There is a path to 90 wins for this team, one that I will discuss tomorrow, but realistically the Tigers are a slightly above average team. They were a slightly above average team last season as well and finished the year right in this same window. Above .500, but just short of the wild card. That’s what I would expect again.

There is a common belief among the wider baseball world that the Tigers are buried in bad contracts waiting to detonate. While the Tigers are certainly going to have a couple underwater deals in the coming seasons, they actually aren’t locked in to that much beyond 2018. Only Verlander, Cabrera, Upton, and Zimmermann are on the books for 2019+, and Upton could opt-out after this year. Verlander is only signed through 2019, with a vesting option that requires him to be good in that year to get paid in 2020. In other words, while the Tigers will be paying Cabrera until the heat death of the universe, if they decided to pack it in after this year, they could easily manage a 2-3 year rebuild and be back in action for 2020 or 2021 without much money tied up.

We’ve been afraid of the dark for a long time in Detroit, wondering when the bill for Ilitch’s spending was going to come due. At some point, things were going to catch up with the Tigers and the music was going to stop and they would be left holding big contracts for players who were no longer contributing like stars. But that darkness hasn’t come and it might never come. Cabrera remains great. Verlander sidestepped what appeared to be early decline. Martinez hit last year. Kinsler had one of his best seasons. If they do it again in 2017 and again in 2018, they will essentially have escaped the end of days.

I don’t know what that proves, exactly. But I think it’s a good reminder that in baseball you can’t look too far down the road. We can spend lots of time talking about what is supposed to happen, but baseball is a hopelessly random game. Normally I would say that all you can count on is getting to spend the summer watching 162 games, but even that wasn’t true last year.

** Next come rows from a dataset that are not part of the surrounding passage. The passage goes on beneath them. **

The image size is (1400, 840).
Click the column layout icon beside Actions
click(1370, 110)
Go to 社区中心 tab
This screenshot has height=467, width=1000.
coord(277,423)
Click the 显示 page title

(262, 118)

I’m past the point in my life where I need the Tigers to win in order to enjoy myself. I want to watch interesting baseball to relax and take my mind off things. The Tigers are certainly capable of providing us with that this year, and if we’re lucky, they will treat us to a little more. I don’t think this is the year, but I also care about sports with less urgency than I once did. The Tigers will win a championship eventually, and as long as they’re showing up between now and then, I’m content.